Format the rows as a JSON list of strings with one string per line, leaving out blank lines, starting at the first line of the rows and going through the line that contains "[x=751, y=132]".
::: GIVEN INFORMATION
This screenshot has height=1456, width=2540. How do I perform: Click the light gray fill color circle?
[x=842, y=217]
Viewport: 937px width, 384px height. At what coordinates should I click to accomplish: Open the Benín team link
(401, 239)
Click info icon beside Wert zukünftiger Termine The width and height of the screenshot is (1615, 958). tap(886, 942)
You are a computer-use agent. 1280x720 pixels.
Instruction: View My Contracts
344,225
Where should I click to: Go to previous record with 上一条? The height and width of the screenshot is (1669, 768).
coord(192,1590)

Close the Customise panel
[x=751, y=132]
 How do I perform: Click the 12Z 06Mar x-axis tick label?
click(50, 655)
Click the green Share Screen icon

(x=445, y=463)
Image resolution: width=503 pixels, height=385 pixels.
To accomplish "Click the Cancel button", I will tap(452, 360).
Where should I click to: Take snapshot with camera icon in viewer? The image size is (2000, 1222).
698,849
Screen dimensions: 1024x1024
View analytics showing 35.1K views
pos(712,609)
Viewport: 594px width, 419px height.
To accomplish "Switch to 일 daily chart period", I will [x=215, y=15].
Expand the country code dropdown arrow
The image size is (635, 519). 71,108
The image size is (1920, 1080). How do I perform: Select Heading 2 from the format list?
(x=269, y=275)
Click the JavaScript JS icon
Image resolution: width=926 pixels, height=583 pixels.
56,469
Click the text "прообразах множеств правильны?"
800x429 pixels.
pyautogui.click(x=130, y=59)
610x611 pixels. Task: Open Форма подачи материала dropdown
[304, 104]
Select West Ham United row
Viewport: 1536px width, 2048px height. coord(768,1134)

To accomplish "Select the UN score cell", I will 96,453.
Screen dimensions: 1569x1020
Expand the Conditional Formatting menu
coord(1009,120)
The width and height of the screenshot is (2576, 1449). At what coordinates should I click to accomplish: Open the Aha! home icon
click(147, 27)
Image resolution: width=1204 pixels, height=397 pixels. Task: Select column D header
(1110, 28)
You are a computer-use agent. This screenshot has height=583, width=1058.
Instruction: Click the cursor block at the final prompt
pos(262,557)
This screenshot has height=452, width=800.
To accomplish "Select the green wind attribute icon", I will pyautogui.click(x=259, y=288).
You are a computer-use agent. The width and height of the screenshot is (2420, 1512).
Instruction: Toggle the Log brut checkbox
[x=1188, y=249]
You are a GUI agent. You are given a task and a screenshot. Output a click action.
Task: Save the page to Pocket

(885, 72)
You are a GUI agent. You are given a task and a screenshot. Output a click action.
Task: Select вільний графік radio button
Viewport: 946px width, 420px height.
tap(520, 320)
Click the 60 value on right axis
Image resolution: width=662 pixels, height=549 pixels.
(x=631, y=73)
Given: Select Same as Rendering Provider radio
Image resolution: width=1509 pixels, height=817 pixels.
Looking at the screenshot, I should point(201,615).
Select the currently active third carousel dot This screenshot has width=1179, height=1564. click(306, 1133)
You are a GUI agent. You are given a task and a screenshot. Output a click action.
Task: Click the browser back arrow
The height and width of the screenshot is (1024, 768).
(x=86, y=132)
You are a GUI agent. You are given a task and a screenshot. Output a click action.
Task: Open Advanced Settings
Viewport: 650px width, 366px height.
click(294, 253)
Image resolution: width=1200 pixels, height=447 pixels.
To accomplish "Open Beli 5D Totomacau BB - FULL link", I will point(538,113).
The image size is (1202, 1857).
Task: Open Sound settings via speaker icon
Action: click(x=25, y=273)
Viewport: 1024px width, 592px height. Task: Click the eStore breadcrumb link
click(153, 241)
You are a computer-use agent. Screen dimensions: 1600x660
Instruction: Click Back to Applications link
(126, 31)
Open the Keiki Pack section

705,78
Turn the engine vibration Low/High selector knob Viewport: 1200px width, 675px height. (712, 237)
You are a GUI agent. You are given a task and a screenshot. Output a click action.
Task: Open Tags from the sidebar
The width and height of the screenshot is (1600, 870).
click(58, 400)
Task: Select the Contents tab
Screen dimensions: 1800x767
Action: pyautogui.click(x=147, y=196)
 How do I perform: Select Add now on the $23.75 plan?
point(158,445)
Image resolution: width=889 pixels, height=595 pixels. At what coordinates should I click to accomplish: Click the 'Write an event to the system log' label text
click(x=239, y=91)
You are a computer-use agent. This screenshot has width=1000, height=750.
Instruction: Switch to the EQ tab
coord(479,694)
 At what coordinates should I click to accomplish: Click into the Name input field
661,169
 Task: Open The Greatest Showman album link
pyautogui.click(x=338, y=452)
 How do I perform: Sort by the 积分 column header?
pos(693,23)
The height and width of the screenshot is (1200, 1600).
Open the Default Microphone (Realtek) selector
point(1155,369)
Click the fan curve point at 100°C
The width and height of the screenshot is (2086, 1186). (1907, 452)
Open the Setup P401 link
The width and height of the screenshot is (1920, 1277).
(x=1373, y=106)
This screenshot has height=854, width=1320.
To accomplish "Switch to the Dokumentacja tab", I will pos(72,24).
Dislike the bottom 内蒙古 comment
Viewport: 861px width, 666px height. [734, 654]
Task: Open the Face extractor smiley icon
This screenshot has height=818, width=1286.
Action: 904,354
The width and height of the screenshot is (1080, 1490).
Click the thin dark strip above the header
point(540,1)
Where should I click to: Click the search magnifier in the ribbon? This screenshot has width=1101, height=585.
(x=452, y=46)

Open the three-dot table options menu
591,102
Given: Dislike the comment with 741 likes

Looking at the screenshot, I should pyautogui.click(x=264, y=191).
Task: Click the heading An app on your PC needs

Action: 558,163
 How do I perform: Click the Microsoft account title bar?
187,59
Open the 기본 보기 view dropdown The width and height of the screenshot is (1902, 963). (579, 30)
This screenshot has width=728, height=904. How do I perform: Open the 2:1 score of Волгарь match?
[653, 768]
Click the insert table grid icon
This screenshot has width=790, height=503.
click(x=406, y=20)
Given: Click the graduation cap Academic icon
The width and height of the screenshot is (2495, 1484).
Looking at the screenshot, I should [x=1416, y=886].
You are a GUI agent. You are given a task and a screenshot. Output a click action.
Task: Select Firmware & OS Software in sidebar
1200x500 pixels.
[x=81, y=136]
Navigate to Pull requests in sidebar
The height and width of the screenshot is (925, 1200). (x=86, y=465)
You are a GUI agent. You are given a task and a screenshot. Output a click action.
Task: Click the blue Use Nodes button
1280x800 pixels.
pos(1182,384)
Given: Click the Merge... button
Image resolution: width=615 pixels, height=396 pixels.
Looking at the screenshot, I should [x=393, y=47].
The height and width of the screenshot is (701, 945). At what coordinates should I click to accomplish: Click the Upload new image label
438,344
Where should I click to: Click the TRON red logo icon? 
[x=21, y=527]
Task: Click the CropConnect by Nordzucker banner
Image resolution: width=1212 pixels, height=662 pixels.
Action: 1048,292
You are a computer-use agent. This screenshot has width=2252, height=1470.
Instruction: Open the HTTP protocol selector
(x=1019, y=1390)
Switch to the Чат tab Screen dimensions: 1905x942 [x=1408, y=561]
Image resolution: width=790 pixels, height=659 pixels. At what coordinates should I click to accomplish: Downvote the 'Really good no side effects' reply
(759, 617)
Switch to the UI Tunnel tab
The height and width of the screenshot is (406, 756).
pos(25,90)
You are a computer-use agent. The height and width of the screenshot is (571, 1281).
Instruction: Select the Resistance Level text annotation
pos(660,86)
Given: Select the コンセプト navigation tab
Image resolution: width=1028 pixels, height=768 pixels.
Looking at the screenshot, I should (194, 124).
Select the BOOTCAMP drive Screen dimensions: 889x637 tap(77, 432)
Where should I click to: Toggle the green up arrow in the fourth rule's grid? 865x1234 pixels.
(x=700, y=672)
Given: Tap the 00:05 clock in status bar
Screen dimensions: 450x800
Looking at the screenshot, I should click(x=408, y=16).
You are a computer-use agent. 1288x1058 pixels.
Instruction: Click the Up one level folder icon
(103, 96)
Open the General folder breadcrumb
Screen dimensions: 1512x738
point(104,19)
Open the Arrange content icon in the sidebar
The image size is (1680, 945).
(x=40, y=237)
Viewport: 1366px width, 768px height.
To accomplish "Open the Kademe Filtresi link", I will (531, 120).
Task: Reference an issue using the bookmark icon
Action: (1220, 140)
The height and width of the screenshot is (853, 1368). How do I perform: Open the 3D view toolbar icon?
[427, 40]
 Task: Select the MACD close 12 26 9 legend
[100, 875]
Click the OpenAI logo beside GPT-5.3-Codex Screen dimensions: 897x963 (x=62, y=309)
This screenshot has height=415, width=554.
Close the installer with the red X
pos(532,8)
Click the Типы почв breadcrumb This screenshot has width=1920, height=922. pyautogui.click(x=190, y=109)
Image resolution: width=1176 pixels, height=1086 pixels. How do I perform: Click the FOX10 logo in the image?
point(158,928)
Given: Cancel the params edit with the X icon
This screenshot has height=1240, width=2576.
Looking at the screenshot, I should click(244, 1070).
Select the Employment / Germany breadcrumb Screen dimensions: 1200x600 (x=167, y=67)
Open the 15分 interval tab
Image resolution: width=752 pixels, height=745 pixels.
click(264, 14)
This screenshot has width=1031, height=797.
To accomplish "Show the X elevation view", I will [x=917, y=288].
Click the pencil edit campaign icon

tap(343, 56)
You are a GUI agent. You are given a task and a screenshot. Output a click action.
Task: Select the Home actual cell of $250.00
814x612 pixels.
::::::
**COMPLETE OUTPUT**.
[
  "This screenshot has height=1456, width=2540. How do I perform: Click the light gray fill color circle?",
  "[x=842, y=217]",
  "Viewport: 937px width, 384px height. At what coordinates should I click to accomplish: Open the Benín team link",
  "(401, 239)",
  "Click info icon beside Wert zukünftiger Termine The width and height of the screenshot is (1615, 958). tap(886, 942)",
  "You are a computer-use agent. 1280x720 pixels.",
  "Instruction: View My Contracts",
  "344,225",
  "Where should I click to: Go to previous record with 上一条? The height and width of the screenshot is (1669, 768).",
  "coord(192,1590)",
  "Close the Customise panel",
  "[x=751, y=132]"
]